Renewables overtook fossil fuels as the main source of electricity in the UK in 2020, new analysis has revealed.
A record 42% of the UK’s electricity was generated by renewables in 2020, compared to 41% by fossil fuels. Bioenergy generated 12% of the UK’s electricity.
Think-tank Ember announced the major milestone today, showing that fossil gas was forced to a five-year low in 2020 following growth in wind power and below-average demand due to the pandemic.
While UK renewable energy production is dominated by wind, it still remains reliant on bioenergy, described by Ember as “risky”. The organisation wants bioenergy to be replaced with “cleaner power” to fully decarbonise the UK grid. Renewables also overtook fossil fuels in the EU in 2020, as well as separately in Germany and Spain.
For the first time in 2020, a quarter of the UK’s electricity generated by wind turbines, doubling its share since 2015, up from 20% in 2019. While wind showed ‘impressive’ growth, solar and hydro were unchanged since last year, making up only 4% and 2% of the UK’s electricity production respectively. This is the second year running that solar has remained stagnant, reflecting the lack of a supportive policy environment for the technology, according to Ember.

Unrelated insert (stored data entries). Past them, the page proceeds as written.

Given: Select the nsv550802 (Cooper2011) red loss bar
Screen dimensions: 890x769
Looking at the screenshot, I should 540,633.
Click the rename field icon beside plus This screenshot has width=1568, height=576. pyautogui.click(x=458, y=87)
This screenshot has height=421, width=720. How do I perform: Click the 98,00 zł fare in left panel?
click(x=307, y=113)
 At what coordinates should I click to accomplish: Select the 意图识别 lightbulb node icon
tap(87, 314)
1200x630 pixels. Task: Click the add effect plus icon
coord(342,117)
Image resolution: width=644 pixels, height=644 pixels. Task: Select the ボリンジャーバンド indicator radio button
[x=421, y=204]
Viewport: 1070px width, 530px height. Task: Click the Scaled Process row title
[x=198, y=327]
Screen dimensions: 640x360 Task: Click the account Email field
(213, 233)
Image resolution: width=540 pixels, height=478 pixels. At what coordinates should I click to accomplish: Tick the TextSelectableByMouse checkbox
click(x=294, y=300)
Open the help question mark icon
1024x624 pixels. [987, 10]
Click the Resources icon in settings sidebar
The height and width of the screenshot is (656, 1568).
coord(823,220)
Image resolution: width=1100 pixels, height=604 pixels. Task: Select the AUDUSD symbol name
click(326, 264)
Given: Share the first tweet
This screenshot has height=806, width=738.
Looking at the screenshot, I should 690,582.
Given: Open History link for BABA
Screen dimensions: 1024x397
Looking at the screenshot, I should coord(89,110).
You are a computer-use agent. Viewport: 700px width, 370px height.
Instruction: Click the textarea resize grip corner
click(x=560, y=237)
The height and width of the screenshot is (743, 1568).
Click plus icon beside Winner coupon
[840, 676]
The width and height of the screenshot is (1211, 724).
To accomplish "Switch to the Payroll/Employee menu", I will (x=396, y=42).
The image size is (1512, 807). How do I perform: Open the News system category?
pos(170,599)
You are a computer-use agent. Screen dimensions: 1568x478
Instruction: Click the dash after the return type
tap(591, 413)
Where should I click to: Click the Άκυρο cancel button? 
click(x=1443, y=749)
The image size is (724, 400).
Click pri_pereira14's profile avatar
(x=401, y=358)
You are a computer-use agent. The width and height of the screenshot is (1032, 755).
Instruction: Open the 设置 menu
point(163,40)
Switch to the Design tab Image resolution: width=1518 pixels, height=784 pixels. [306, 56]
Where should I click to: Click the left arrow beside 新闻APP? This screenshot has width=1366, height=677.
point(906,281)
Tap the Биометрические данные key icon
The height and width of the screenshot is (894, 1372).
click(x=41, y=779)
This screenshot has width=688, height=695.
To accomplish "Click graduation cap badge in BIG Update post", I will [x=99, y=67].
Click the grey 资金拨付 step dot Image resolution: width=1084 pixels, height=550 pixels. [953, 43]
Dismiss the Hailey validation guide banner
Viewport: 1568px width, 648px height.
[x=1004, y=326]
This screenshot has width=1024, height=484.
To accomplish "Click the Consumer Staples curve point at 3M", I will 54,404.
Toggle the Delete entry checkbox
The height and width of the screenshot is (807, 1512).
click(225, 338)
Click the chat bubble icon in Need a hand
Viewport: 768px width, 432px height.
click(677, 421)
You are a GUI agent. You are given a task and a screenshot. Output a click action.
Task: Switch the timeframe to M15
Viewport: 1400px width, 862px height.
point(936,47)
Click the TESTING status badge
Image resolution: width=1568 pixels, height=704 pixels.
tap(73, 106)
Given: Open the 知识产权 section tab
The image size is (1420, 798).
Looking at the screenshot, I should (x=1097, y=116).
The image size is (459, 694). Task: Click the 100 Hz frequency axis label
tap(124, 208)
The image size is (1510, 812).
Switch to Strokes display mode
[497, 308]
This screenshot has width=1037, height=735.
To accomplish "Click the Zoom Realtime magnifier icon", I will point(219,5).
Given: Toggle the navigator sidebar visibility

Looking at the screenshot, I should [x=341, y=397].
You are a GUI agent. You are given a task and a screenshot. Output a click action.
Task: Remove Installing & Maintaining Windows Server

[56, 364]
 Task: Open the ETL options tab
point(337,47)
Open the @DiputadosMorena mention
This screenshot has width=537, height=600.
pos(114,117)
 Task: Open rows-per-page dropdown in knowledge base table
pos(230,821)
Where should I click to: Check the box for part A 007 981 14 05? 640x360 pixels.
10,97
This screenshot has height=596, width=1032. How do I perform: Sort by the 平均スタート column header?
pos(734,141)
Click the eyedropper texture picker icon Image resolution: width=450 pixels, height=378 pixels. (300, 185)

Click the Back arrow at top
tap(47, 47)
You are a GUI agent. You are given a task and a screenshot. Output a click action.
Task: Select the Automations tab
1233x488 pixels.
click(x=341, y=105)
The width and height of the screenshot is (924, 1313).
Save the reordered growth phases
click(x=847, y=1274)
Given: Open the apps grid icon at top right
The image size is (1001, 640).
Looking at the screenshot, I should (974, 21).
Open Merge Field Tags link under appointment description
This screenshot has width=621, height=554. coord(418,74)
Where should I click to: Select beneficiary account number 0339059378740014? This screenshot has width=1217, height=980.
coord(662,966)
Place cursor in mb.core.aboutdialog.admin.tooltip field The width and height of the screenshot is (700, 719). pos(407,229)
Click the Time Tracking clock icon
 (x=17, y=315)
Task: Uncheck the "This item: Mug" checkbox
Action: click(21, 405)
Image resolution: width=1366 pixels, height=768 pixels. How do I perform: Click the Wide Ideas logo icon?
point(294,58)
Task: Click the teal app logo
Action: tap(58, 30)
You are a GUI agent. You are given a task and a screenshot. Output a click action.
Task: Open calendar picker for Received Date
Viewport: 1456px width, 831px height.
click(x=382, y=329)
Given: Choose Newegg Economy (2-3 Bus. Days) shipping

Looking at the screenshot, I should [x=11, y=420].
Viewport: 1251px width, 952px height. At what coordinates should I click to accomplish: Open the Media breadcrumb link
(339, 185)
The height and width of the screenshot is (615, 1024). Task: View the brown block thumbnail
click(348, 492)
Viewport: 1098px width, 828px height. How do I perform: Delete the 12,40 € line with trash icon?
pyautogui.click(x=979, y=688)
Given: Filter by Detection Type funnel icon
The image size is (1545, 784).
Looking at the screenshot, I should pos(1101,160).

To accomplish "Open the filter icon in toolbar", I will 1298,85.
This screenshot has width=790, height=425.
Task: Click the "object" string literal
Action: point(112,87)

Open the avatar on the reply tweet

Bioenergy generated 12% of the UK’s electricity in 2020, a slight increase on 2019. Ember described bioenergy as a “much higher risk” source of renewable energy than other sources such as wind and solar.
Coal generated just 2% of the UK’s electricity in 2020, a rapid decline from 2015 when it delivered 23% of the nation’s electricity. With coal already near zero, rising renewables and falling demand due to COVID-19 drove fossil gas generation to a five-year low.
Despite this, gas remains the UK’s single largest power source, generating 37% of UK electricity in 2020.